Quick: How to use it?
Step 1: Make sure to be on computer which Cuda is available on
At this point workstations and compute servers running OS generation 7 and 8 are supported. Almost all workstations contain at least a simple Cuda capable graphics card. You can check using this command:
user@host >
CUDA --versions
The command just checks for the respective software packages. To do a functional test, type:
user@host >
CUDA --test
If no Cuda release is available, you have three choices:
- request an upgrade of your workstation's graphics card. Please keep in mind that putting expensive computation acceleration hardware into regular workstations is usually not an option for various reasons. The default graphics card in institute workstations is Nvidia Geforce 1030.
- Use the Slurm compute cluster to request GPU acceleration and run non-interactive jobs there.
- Connect to a dedicated compute server with suitable computation hardware.

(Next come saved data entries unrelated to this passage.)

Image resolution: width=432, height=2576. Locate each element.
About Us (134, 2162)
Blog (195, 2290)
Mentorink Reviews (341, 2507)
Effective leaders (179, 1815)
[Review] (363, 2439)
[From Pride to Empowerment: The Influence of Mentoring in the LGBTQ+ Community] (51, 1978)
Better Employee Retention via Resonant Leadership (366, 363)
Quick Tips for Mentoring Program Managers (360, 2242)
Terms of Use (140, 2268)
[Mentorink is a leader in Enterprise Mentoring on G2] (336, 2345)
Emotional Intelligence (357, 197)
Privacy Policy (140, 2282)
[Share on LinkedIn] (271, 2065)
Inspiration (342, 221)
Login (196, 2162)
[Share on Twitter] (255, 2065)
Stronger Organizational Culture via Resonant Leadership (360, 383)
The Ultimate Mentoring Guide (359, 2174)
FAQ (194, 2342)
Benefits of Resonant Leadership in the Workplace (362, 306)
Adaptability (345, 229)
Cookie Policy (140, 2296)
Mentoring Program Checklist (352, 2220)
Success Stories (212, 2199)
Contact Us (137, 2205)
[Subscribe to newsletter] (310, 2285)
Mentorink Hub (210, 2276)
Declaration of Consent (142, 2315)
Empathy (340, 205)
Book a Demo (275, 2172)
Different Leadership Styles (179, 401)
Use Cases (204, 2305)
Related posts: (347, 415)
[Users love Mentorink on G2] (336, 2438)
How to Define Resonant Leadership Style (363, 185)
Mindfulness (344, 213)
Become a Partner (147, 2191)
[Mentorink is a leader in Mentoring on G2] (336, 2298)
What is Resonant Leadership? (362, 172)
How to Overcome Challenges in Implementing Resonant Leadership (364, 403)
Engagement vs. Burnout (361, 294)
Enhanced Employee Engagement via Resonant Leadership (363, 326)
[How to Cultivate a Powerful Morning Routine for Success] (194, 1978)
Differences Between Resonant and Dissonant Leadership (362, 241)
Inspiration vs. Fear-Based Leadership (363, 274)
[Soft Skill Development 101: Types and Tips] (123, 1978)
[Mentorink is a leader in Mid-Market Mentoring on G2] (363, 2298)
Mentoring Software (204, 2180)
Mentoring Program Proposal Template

Connecting to a compute server works like this:
user@host >
getserver -sL -C x
The
x
means "any cuda version". You might want to set a constraint for a specific one:
user@host >
getserver -sL -C 12.5
Step 2: Enable the Cuda environment
The cuda runtime/development files are enable via an
Environment wrapper. Example:
user@host >
CUDA --version 12.0 myscript.sh
to run a script with Runtime 12.0 enabled or
user@host >
CUDA --version 12.5
to just open a shell with runtime 12.5 enabled.
The CUDA wrapper is guaranteed to fail hard, if the Cuda release is not available. Do not circumvent this method by accessing the respective directories directly!
Runtime vs. Development files
There are two main classes of Cuda components:
- Runtime: These libraries are used to run compiled Cuda enabled programs.
- Development files: These files contain tools (e.g. for debugging) and files required to compile Cuda programs.
Since Cuda is a huge framework, sometimes only the runtime is installed on a given computer.
Different versions
Cuda versions depend hard on driver up-to-dateness to work with the specialized computation hardware. Unfortunately, up-to-date drivers depend on up-to-date hardware and operating system kernel version plus there are subtle other problem caused by license issues.
Digest: The runtime or development files required to run your specific piece of software might not work on a given computer taking it's hardware and operating system into account. Please
contact IT in such cases.
Rules
The institute's software management will enforce these rules:
- By default, the latest Cuda runtime whose constraint are satisfied by a given computer are installed there. One exception:
No Cuda components are installed on Terminal servers (e.g. RemoteLinux ) since no computation should be done there.
- The development files of the latest supported Cuda release are automatically installed on each workstation and compute server.
Explicitely excluded from this rule are compute cluster nodes (because development is done interactively) and terminals servers (because development files depend on a runtime which would allow computation to be done there).
- IT will install additional runtime or development file releases upon request .
- All Cuda components that cannot work on a given computer are automatically removed.
To enable experiments/testing/..., this rule can be disabled on a per-computer basis.